Fixing this scratch costs an average of $630.46 at a body shop.
Take a look at the picture to the right: handful of scratches, minor paint damage, and a long scratch that looks like someone might have keyed it. We sent that picture to 30 body shops and asked for a damage assessment. We also asked how long they would need the car, and mentioned that we would not be using insurance. After four days and thirteen replies, here is what we got:
If you are looking for the cost of paint scratch repair, the key determining factor is the type of damage that is involved. All cars have three layers that make up a paint job: the first layer is clear coat, the second is paint and the third is primer. Though the size and length of the scratch is a factor in repair costs, the fewer the layers it penetrates the better. For example if the scratch only penetrates the first layer, that’s going to cost less to fix than one that penetrates all three layers. Here is a break down of four types of well known scratches.

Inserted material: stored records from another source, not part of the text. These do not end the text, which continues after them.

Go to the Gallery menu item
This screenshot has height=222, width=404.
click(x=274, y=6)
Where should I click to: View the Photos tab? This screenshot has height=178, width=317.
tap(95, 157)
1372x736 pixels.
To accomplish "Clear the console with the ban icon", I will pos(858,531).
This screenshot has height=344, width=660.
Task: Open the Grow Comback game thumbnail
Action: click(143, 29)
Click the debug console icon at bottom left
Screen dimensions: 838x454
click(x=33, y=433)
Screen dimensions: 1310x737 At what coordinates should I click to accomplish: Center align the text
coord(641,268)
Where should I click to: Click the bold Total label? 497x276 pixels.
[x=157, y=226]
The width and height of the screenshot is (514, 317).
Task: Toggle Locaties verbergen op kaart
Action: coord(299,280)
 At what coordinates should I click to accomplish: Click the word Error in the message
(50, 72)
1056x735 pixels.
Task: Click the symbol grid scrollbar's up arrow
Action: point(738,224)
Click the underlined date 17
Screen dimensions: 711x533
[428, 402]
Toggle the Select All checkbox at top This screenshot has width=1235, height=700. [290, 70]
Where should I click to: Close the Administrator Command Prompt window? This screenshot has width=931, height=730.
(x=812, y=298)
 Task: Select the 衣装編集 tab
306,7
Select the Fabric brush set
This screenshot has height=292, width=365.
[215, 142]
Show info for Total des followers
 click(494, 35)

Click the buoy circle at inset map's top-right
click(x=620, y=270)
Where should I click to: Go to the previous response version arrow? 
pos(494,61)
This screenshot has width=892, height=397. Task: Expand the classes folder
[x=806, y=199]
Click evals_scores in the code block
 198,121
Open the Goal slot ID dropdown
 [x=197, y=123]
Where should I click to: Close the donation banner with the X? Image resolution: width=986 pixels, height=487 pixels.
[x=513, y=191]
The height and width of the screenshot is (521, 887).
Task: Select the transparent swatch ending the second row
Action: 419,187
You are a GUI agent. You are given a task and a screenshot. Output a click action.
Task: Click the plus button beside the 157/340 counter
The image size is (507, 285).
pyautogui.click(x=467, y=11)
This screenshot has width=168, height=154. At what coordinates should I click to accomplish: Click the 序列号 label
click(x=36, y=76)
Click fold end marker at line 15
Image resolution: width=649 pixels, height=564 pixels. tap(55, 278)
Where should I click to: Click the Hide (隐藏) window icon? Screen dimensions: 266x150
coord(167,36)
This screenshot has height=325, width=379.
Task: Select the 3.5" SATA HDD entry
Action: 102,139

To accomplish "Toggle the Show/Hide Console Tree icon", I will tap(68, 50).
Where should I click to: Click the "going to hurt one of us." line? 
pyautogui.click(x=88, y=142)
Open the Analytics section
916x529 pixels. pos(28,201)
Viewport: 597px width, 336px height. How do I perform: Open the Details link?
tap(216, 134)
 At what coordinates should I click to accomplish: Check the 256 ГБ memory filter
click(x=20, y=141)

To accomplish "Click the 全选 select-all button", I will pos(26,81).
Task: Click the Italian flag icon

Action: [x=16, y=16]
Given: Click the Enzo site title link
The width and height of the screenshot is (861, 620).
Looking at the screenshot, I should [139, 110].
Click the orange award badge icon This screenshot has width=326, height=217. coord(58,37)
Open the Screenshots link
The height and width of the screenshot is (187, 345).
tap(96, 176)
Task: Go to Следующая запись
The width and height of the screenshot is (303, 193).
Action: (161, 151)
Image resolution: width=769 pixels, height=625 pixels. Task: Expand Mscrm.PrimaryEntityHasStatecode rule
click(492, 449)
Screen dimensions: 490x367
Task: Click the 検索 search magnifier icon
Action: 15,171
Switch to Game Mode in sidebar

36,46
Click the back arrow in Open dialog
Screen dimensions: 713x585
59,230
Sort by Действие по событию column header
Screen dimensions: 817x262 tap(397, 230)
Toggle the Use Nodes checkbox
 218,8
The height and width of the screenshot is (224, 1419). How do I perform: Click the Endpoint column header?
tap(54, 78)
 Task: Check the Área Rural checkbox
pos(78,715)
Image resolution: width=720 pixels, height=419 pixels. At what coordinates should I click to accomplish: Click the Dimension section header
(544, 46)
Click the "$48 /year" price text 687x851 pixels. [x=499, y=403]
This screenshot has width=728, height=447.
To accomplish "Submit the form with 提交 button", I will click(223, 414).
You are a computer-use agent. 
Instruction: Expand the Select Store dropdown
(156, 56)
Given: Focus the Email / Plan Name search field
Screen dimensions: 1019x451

Scuffs are a collection of very light surface scratches that have only damaged the clear coat of the paint job. To find out if the scuffs have only damaged your clear coat, rub with spit (really) and see if the scuffs vanish.
The fix: You can get rid of these yourself with some rubbing compound from an auto parts store. Or have an auto body shop do it for you ($50-70).
These are deeper, longer scratches than a scuff, but since the scratch has not penetrated past the clear coat layer you do not have to do any painting to repair it. To find out if the scuffs have only damaged your clear coat, rub with spit (really) and see if the scuffs vanish.
The fix:You can get rid of these yourself with some rubbing compound from an auto parts store. Or have an auto body shop do it for you ($50-70). If the scratch is a deeper one, but has still not reached the paint layer, you will need some wet/dry sandpaper to get rid of it. The sandpaper will cost around $10, with wet 2000 grit being preferred. Soak the sandpaper in water and sand the scratch. You will also need rubbing compound to get rid of the sand scratches, as well as polisher so that you can shine it when you are done. All told this will cost about $30 to do it yourself, which is a fraction of the $150-300 that a body shop will charge you.
Since the scratch has gotten into the paint layer, you are going to need to do some painting to fix it.
The fix: Apply touch up paint: pen or bottle-and-brush. Use as little paint as possible, and the smallest brush available. Auto body shops will charge you anywhere from $400 to $1000, and it does not matter if the repair is a small one: once it hits the paint layer the entire part must be repainted.
This deep scratch penetrates all 3 layers and reveals the exposed metal.
These jobs include fixing very deep scratches that have exposed bare metal or plastic.
The fix: Touch up paint, for the do-it-yourselfer. Auto body shops will charge $800 to $1500 for a perfect repair.